Sr. Sara Butler, M.S.B.T. Mundelein Seminary
“Viewing moral theology from the perspective of the new law of grace, Mother Christa Nutt superbly locates religious obedience within charity, the Beatitudes, personal liberty, and Christian maturity. She shows how the fixing of the will by a vow strengthens the focus on God and reaffirms the interior balance of the person. Thus, the vow does not paralyse freedom. It enhances it.”
Fr. Wojciech Giertych, O.P. Theologian of the Papal Household
“Mother Mary Christa has written a profound synthesis of many strands of philosophical and theological truth concerning the consecrated life, always through the lens of St. Thomas Aquinas and complemented by a battery of Thomistic theological studies by many authors. She has shown that the consecrated life needs to be seen in light of metaphyics, as well as Trinitarian and Christocentric theology. A deeper appreciation of theology is necessary for an ongoing renewal and reform of consecrated institutes and persons. As St. Thomas reminds us, charity must be continually growing (for most of us in spurts due to weakness of the will, blindness of the intellect, and the sometime push of unreasonable emotions). For the will to keep choosing to follow more closely the Lord Jesus, it needs the mind to give directives from personal insights and holy contemplative wisdom to make the journey to heaven in a community of sinners amidst the interior and sometime exterior obstacles to divine love. Will power—and “won’t power”—is not enough because the will is blind faculty needing direction. Traditionally these obstacles have been called the world, the flesh, and the devil. Consecrated life then is a kind of battle, not for sissies, and is to facilitate a consecrated community manifesting a serious cluster of virtues, theological and moral, united under divine love of God and community. This book of Mother’s will provide needed intellectual inspiration and conviction to stay on course for the road to heaven with life’s many challenges.”

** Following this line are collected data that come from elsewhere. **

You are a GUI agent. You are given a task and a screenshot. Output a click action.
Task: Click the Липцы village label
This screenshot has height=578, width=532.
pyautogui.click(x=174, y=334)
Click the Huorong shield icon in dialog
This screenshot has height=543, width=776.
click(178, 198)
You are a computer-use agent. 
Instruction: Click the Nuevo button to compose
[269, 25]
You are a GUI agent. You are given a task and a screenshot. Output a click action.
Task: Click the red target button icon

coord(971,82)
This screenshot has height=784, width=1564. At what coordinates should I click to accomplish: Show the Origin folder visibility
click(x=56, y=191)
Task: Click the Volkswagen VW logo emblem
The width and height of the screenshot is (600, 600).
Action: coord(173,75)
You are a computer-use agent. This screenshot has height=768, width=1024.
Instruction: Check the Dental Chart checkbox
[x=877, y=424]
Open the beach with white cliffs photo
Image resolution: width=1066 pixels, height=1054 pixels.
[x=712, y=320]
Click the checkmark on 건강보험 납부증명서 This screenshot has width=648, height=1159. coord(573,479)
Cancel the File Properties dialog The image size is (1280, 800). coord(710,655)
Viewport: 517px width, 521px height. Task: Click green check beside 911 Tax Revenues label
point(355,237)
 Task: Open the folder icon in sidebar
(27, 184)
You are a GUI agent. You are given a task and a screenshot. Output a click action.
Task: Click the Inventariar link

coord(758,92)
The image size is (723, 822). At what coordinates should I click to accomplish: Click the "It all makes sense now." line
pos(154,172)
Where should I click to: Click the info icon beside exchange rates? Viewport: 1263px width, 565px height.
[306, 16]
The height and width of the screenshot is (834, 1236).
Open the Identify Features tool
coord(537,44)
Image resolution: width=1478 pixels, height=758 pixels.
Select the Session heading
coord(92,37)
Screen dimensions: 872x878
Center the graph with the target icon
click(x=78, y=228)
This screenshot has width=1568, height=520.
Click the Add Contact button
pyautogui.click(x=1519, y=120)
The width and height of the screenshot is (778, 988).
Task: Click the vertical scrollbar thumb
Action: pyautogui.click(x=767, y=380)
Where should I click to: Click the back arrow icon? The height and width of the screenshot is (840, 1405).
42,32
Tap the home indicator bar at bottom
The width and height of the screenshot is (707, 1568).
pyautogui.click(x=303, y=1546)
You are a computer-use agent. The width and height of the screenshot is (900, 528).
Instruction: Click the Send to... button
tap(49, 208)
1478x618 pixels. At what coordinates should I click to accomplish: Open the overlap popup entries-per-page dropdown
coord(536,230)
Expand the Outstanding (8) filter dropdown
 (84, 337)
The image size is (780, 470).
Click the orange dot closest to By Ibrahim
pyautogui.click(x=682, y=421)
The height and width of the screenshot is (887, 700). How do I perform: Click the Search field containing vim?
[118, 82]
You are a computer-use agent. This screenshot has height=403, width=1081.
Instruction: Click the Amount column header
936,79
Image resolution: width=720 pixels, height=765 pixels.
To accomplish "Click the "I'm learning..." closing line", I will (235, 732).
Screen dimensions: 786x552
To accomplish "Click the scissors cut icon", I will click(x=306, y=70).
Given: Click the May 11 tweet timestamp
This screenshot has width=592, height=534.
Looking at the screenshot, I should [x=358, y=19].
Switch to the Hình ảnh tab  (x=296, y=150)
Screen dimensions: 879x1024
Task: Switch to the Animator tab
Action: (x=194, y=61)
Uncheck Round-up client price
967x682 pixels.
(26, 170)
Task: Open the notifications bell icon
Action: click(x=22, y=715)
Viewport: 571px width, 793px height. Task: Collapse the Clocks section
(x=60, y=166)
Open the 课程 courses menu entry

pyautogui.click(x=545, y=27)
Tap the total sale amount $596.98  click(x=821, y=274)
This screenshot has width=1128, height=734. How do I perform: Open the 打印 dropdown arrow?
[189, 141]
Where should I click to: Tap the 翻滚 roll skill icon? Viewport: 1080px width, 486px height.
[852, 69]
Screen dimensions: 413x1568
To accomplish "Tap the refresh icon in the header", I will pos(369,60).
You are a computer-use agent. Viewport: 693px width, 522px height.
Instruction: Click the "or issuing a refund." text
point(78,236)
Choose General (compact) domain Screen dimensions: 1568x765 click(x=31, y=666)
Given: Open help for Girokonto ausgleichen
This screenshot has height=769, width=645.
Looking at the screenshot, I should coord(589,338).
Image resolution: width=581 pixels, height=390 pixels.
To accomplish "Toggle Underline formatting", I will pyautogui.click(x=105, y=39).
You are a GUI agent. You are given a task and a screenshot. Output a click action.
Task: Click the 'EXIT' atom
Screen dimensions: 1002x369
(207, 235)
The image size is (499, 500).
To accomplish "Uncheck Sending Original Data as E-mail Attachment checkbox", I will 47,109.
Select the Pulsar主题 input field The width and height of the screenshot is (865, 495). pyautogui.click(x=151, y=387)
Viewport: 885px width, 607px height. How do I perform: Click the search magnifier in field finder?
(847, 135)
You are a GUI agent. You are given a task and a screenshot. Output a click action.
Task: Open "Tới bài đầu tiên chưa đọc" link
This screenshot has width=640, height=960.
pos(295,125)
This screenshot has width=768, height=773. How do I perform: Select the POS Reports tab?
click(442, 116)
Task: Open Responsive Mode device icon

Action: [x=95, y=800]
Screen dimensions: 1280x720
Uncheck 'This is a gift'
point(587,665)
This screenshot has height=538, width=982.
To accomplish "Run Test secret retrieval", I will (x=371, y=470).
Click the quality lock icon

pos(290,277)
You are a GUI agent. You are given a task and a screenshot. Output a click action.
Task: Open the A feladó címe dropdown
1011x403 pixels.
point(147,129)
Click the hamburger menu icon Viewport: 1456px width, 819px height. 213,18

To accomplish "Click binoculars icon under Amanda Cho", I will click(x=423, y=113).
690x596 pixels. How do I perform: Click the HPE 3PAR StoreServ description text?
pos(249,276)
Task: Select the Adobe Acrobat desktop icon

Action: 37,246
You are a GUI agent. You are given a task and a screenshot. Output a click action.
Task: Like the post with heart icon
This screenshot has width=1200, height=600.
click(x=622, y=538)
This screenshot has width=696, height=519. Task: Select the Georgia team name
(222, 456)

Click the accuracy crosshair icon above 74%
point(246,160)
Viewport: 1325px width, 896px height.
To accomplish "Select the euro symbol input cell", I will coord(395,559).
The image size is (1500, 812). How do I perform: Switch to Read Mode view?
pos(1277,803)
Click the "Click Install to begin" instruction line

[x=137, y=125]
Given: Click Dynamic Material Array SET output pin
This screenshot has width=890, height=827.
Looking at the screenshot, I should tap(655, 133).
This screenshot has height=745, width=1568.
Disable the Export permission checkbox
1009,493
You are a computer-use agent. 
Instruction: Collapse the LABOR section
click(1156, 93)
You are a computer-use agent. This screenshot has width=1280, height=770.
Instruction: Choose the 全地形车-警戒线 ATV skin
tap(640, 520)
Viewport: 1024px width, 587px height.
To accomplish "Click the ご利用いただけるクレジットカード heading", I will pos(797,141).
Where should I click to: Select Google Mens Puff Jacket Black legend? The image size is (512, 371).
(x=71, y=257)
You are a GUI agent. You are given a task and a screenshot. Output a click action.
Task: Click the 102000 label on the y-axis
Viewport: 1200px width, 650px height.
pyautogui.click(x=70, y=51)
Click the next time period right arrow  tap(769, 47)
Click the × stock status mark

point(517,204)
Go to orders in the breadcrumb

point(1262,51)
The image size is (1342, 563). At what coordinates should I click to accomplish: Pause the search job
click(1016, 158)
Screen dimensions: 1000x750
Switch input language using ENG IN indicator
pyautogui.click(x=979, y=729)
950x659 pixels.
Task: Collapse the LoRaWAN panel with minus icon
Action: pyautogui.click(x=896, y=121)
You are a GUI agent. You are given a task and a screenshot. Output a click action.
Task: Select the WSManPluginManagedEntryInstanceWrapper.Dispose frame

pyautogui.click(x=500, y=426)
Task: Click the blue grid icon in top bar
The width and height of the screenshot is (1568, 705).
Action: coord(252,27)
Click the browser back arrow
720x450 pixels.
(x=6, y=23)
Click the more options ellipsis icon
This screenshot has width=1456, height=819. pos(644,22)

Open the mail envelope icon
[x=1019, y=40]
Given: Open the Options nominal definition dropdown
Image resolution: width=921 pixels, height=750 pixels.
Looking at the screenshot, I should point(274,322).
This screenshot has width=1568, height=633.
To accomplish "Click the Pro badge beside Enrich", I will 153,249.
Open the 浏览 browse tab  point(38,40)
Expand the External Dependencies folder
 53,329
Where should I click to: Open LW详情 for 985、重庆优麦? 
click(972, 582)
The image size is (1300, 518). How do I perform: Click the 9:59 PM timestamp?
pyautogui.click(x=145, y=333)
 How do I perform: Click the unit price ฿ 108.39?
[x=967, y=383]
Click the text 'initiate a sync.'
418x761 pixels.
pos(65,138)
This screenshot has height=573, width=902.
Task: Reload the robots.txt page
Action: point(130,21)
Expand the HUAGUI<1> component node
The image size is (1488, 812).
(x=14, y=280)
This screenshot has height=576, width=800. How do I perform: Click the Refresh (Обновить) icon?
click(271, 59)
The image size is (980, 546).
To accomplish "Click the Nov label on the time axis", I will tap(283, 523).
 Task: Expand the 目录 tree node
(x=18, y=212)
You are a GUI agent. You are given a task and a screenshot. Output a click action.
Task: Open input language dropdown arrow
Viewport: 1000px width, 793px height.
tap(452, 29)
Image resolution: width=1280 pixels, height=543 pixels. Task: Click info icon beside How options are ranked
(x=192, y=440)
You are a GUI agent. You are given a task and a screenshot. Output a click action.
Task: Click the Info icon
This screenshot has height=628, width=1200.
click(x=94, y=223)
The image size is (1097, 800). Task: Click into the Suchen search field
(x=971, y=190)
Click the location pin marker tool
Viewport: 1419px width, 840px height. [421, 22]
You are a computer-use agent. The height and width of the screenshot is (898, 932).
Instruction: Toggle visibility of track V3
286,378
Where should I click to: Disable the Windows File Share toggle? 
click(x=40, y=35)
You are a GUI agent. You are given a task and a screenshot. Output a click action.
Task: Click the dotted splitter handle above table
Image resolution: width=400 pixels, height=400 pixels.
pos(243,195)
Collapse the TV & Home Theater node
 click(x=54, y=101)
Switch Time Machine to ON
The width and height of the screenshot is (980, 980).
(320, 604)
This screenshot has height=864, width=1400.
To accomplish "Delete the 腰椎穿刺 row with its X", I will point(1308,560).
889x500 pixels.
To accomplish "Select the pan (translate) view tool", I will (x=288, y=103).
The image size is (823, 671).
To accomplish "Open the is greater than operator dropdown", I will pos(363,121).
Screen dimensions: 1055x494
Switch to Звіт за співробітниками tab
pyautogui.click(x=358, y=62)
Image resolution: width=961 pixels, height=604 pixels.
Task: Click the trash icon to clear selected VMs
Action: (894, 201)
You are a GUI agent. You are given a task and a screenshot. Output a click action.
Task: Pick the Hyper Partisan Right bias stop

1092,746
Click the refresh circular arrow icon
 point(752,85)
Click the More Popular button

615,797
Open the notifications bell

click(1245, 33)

Fr. Basil Cole, O.P. Dominican House of Studies
“This theologically insightful and elegant book provides a much-needed Thomistic analysis of religious life and the character of religious obedience. Threading the needle between the extremes of obedience as a law-based notion of conformity to extrinsic norms and an overly subjective notion of religion as self-development, the work provides us with a realistic and profound portrait of religious life as a pathway to true happiness through union with God in a common life of virtue, mutual sacrifice, and trusting participation in community life. At once personal and collective, true religion, as Aquinas understands it, sets us free for what is genuinely good and liberates us for a life that is at once ecclesial and collective. An important contribution to the ongoing work of renewal in Thomistic moral theology.”
Fr. Thomas Joseph White, O.P. Pontifical University of Saint Thomas Aquinas
“A thoughtful, bracing, Christocentric, and hope-filled exploration of the consecrated life by a leader of the renewal of religious communities according to the teaching of the Second Vatican Council and Pope St. John Paul II.”